◆ The problem ◆
Answer from the heater patent excerpt below:
1. Which two plant processes are named as examples where the heater may be used with high-pressure or high-temperature fluid flow?
2. What does FIG. 6 show?
3. What kind of view is FIG. 4?
··· Provided passage ···
Further, the cartridge-type heater may be used for improving fluid
assurance of a pipe line of an offshore plant, and may be used even
in the process to which a fluid flow with high pressure or a high
temperature is applied, such as a heating unit process of a
petrochemical plant and an internal unit process of a nuclear plant
system.
BRIEF DESCRIPTION OF THE DRAWINGS
FIG. 1 illustrates an example of an inline heater in the related
art.
FIG. 2 is a perspective view of a cartridge-type inline heater
according to a first exemplary embodiment of the present
invention.
FIG. 3 illustrates a cross section of the cartridge-type inline
heater taken along line III-Ill' of FIG. 2.
FIG. 4 is an exploded perspective view of the cartridge-type inline
heater of FIG. 2.
FIG. 5A illustrates a temperature gradient of a working fluid of a
longitudinal section of a region in which the working fluid of the
cartridge-type inline heater of FIG. 2 flows.
FIG. 5B illustrates a temperature gradient of a working fluid of a
longitudinal section of a region from which the working fluid of
the cartridge-type inline heater of FIG. 2 is discharged.
FIG. 6 is a cross-sectional view of a cartridge-type inline heater
according to a second exemplary embodiment of the present
invention.
FIG. 7 schematically illustrates a system for controlling a working
fluid temperature using the cartridge-type inline heater according
to the exemplary embodiment of the present invention.
DETAILED DESCRIPTION OF THE EMBODIMENTS
Before the description, in several exemplary embodiments, since
like reference numerals designate like elements having the same
configuration, a first exemplary embodiment is representatively
described, and in other exemplary embodiments, only a configuration
different from the first exemplary embodiment will be
described.
Hereinafter, a cartridge-type inline heater 100 according to a
first exemplary embodiment of the present invention will be
described in detail with reference to the accompanying
drawings.
FIG. 2 is a perspective view of a cartridge-type inline heater
according to a first exemplary embodiment of the present invention,
FIG. 3 illustrates a cross section of the cartridge-type inline
heater taken along line III-Ill' of FIG. 2, and FIG. 4 is an
exploded perspective view of the cartridge-type inline heater of
FIG. 2.
··· Provided data ···
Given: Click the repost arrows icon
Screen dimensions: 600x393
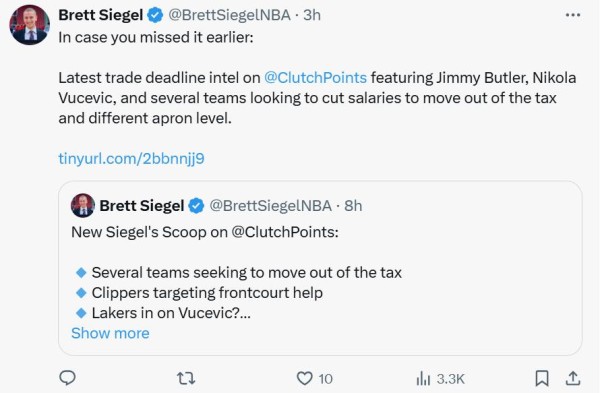Looking at the screenshot, I should 186,378.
···
◆ Answer to this task ◆
1. A heating unit process of a petrochemical plant and an internal unit process of a nuclear plant system.
2. A cross-sectional view of a cartridge-type inline heater according to a second exemplary embodiment of the present invention.
3. An exploded perspective view of the cartridge-type inline heater of FIG. 2.